With 32 heat records broken, 2012 was the third-hottest year ever recorded for Virginia. Rising temperatures bring the threat of additional heat-related illness and deaths, increased air pollution and drought. Just last month coastal Virginia mayors and other local elected officials gathered in Williamsburg to call for increased state action on climate in light of serious local impacts, including flooding and sea-level rise. 

The Center’s Clean Air Cities campaign is working around the country to encourage cities to pass resolutions supporting the Clean Air Act and using the Act to reduce carbon in our atmosphere to no more than 350 parts per million, the level scientists say we must reach in order to avoid catastrophic climate change.

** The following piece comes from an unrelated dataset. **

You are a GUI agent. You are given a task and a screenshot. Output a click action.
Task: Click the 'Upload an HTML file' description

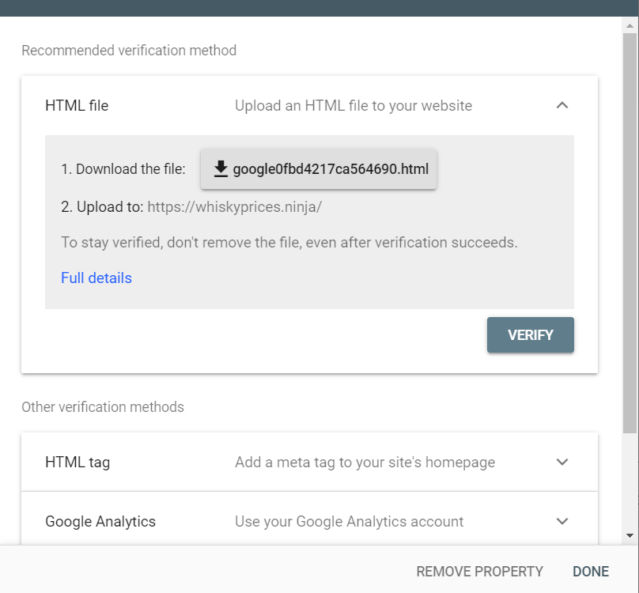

Similar resolutions have been approved in 70 other U.S. communities: Albany, Buffalo, Ithaca, Red Hook and Yonkers, N.Y.; Bloomfield and Hartford, Conn.; Albany, Berkeley, Santa Monica, Arcata, Oxnard, Santa Cruz, Richmond, Culver City, San Francisco, San Leandro, Fairfax, West Hollywood, Oakland and Los Angeles, Calif.; Seattle, Wash.; Nashville, Tenn.; Kauai, Hawaii; New Hope Borough, Pittsburgh and Philadelphia, Pa.; Tucson, Ariz.; Boone, N.C.; Minneapolis, Minn.; Milwaukee and Madison, Wis.; Newton, Cambridge, Amherst, Newburyport, Northampton and Concord, Mass.; Cincinnati and Oberlin, Ohio; Keene, N.H.; Santa Fe, N.M.; Kansas City, Mo.; Salt Lake City, Utah; Miami, South Miami, Pinecrest, Tampa, Hallandale Beach, Gulfport, Broward County, Monroe County, St. Petersburg, Key West and West Palm Beach, Fla.; Chicago, Ill.; Teton County, Wyo.; Eugene, Ore.; Boulder, Colo.; Burlington, Vt.; Detroit and Ann Arbor, Mich.; Wilmington, Del.; Providence, R.I.; Gary, Ind.; Woodbridge, N.J.; Portland, Maine; Baltimore, Md.; Arlington County, Va.; and Washington, D.C. Several other cities around the country will be considering resolutions over the next few months.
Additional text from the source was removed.